Société

Bourges : comment les migrants venus de Calais sont-ils pris en charge ?

Par Michel Benoît, France Bleu Berry jeudi 6 octobre 2016 à 19:00

Kamran et ses amis sont arrivés à Bourges, en août, en provenance directe de la jungle de Calais
Kamran et ses amis sont arrivés à Bourges, en août, en provenance directe de la jungle de Calais © Radio France - Michel Benoit

185 migrants de la jungle de Calais vont arriver en Berry d'ici fin octobre, une centaine dans le Cher, le reste dans l'Indre. Les premiers ont été accueillis il y a un an, à Bourges. Mais que deviennent-ils une fois chez nous ?

Ils sont quatre dans cet appartement du Prado à Bourges. Eux sont arrivés au mois d'Août. Emmaüs a offert les meubles. Parmi eux, Kamran, un pakistanais de 35 ans. Il affirme avoir quitté son pays car il était menacé la-bas. Le jeune homme avait créé une association pour venir en aide aux plus pauvres et aux femmes notamment. ce qui était mal vu par le pouvoir et par les talibans, explique t-il. Il est donc parti et s'est retrouvé en Libye. la situation était si difficile là-bas, qu'il a traversé la méditerranée pour arriver finalement à Paris, puis à Calais.

Kamran est arrivé à Bourges en provenance du Pakistan, après être passé par la Libye puis Calais - Radio France
Kamran est arrivé à Bourges en provenance du Pakistan, après être passé par la Libye puis Calais © Radio France - Michel Benoit

Kamran a passé trois mois dans la jungle de Calais, mais son projet n'est pas forcément d'aller en Angleterre.
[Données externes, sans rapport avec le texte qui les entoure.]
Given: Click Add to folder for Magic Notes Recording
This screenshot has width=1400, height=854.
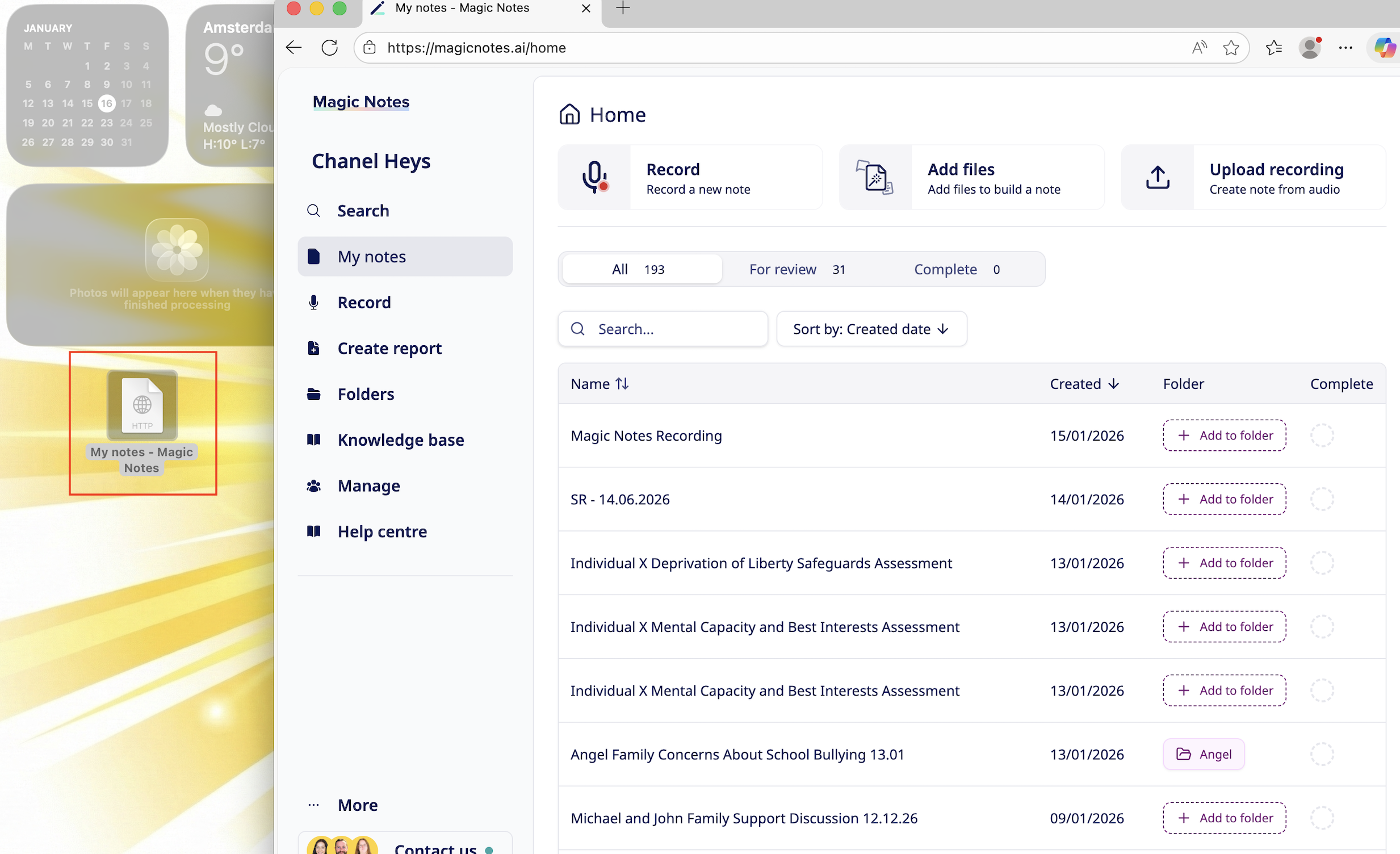Looking at the screenshot, I should pyautogui.click(x=1224, y=436).
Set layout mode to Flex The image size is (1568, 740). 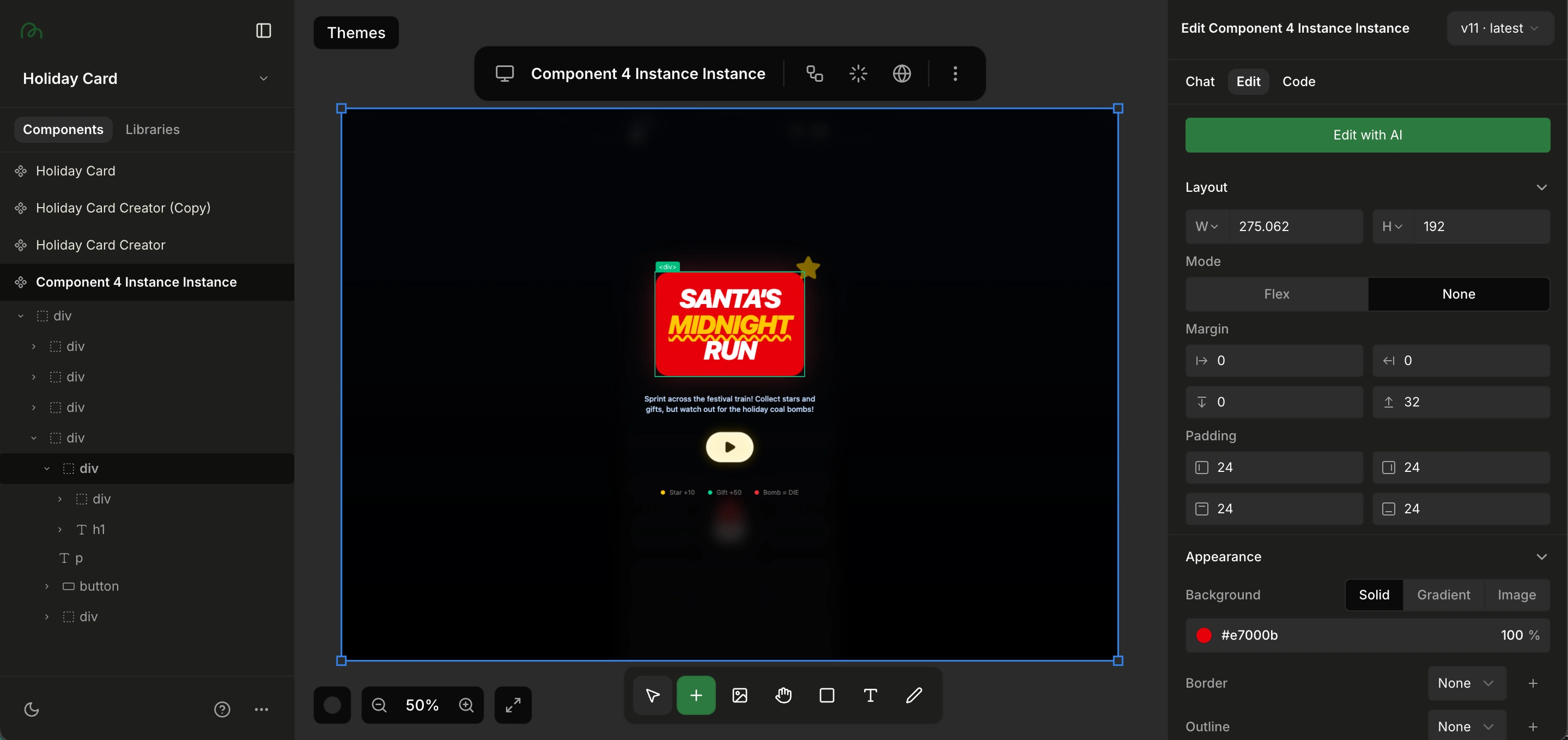(1277, 294)
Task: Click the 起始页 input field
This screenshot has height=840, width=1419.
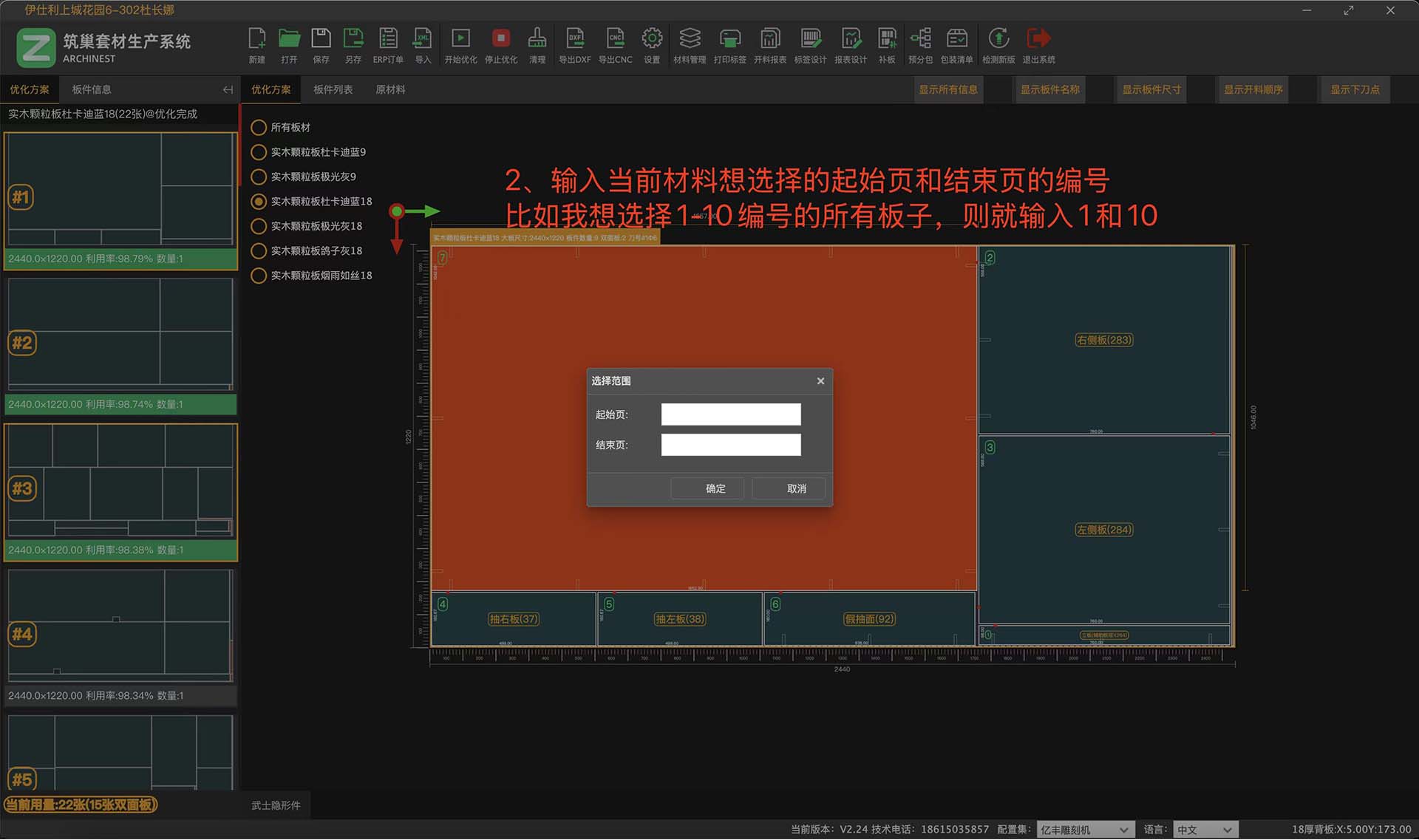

Tout ce qu'il veut, c'est l'asile en Europe pour pouvoir vivre sereinement. Dans le mois qui suit leur arrivée, les migrants doivent donc déposer un dossier en préfecture. Ils doivent rédiger un récit de vie dans lequel ils expliquent les menaces qu'ils subissaient chez eux. C'est un organisme indépendant qui délivre ou non ce statut de réfugié : l'Office français de protection des réfugiés et apatrides (l'ofpra). Pendant toute l'étude du dossier (cela peut durer jusqu'à deux ans), le migrant n'a pas le droit de travailler. Il est pris en charge par l'état : outre l'hébergement, les soins sanitaires et l'aide alimentaire, chaque personne perçoit 202 euros par mois. Des associations sont missionnées pour les aider.

Le Pakistan n'étant pas en guerre, Kamran a très peu de chance d'obtenir l'asile en France. Mais acceptera t-il de quitter le pays en cas de refus ? - Radio France
Le Pakistan n'étant pas en guerre, Kamran a très peu de chance d'obtenir l'asile en France. Mais acceptera t-il de quitter le pays en cas de refus ? © Radio France - Michel Benoit

Seuls 8 migrants ont disparu, peut-être sont-ils retournés à Calais ... Aucun n'a commis d'acte de délinquance, précise la préfecture. L'OFPRA n'accorde le droit d'asile, en moyenne que pour un 1/4 des dossiers. Kamrane, se refuse à envisager cette hypothèse. Sur les 64 premiers migrants accueillis dans le Cher depuis un an : 2 ont obtenu l'asile, et 4 ont été déboutés mais ont fait appel.